▸ **O QUE FAZER**:
• a. Traduza para o inglês esta frase do texto sobre o cartório de Votuporanga: "Três funcionários foram afastados de suas funções: Santo Bilalba Júnior, Roseli Barboza Prates e José Gorgato Polizeli."
• b. Resuma em duas frases o texto sobre o cartório de Votuporanga.

==== TEXTO EXIBIDO ====

O 1º Cartório de Notas pode ter lesado milhares de usuários, cobrando até o dobro dos valores convencionais. Acusados podem responder por crimes como peculato, estelionato e até formação de organização criminosa.


O 1º Tabelionato de Notas e de Protesto de Letras e Títulos de Votuporanga/SP entrou na mira da DIG (Delegacia de Investigações Gerais) da Polícia Civil que instaurou um inquérito para investigar um suposto esquema de fraudes que pode ter lesado centenas de votuporanguenses e movimentado milhões em dinheiro desviado de usuários e do ‘1º Cartório, da Rua Tietê’ – como é conhecido popularmente. Três funcionários foram afastados de suas funções: Santo Bilalba Júnior, Roseli Barboza Prates e José Gorgato Polizeli.

O caso iniciou com o juiz corregedor permanente, Sérgio Martins Barbatto Júnior, representando criminalmente sobre as supostas ilegalidades substanciado por um ofício da tabeliã interina do ‘1º Cartório, da Rua Tietê’, Gabriela de Oliveira Franco. Conforme o magistrado, o trio abusava da confiança dos usuários do cartório para cobrar valores que poderiam chegar ao dobro do convencional para o registro de escrituras, testamentos ou inventários, dentre outros serviços.

“Isso demonstra uma ilegalidade de oportunidade. Abusa-se da confiança do usuário, cobrando-se valor que poderia chegar ao dobro do devido pelo ato. Caso surgisse algum problema, devolvia-se a diferença ou dela uma parte. E como toda essa operação era feita fora de registro cartorário, nada aparecia nos livros, que eram regularmente lançados e com base em recibos falsos e escrituras desprovidas de mecanismo de fiscalização pela parte”, detalha o trecho da representação assinada por Sérgio Martins Barbatto Júnior.

“Um outro caso, demonstra o prejuízo social causado pelo cartório. O ato notarial da usuária teria, por norma expressa, um desconto de 40%. Aparentemente, porém, isso não só não lhe foi informado, como lhe foi cobrado valor cheio e sem outorga de recibo, o que levaria a crer que o preço fora lançado a menor na escrituração formal”, prossegue o juiz corregedor.

==== TRECHO DOS DADOS ====

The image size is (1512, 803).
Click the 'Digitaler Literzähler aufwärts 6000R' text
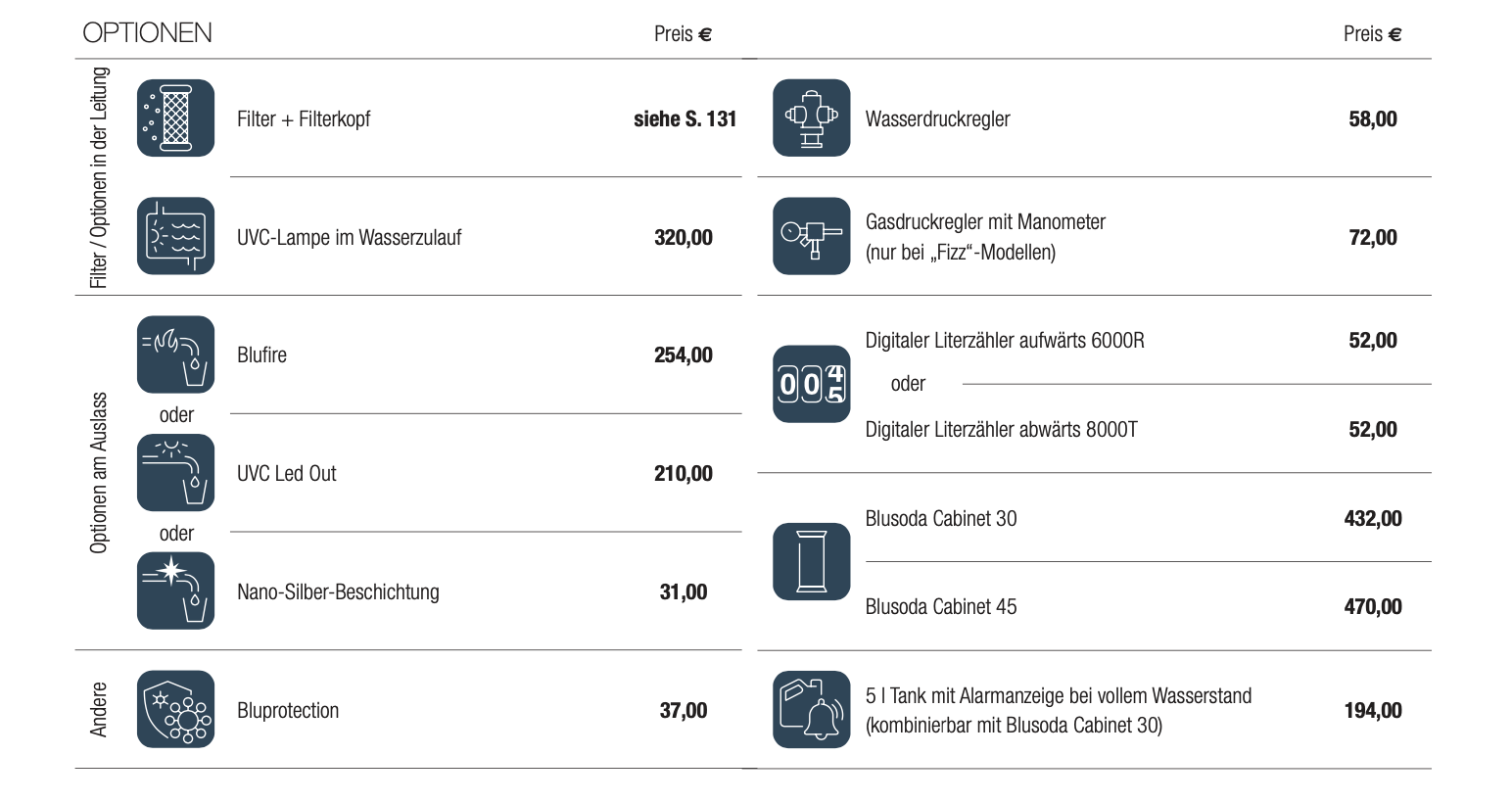point(1004,341)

====

▸ **RESPOSTAS**:
• a. Three employees were removed from their duties: Santo Bilalba Júnior, Roseli Barboza Prates and José Gorgato Polizeli.

• b. A DIG da Polícia Civil abriu um inquérito para investigar um suposto esquema de fraudes no 1º Tabelionato de Notas e de Protesto de Letras e Títulos de Votuporanga/SP, e três funcionários foram afastados de suas funções. Segundo o juiz corregedor Sérgio Martins Barbatto Júnior, o trio abusava da confiança dos usuários para cobrar até o dobro do valor convencional por serviços como escrituras, testamentos e inventários, e essas operações não apareciam nos livros do cartório.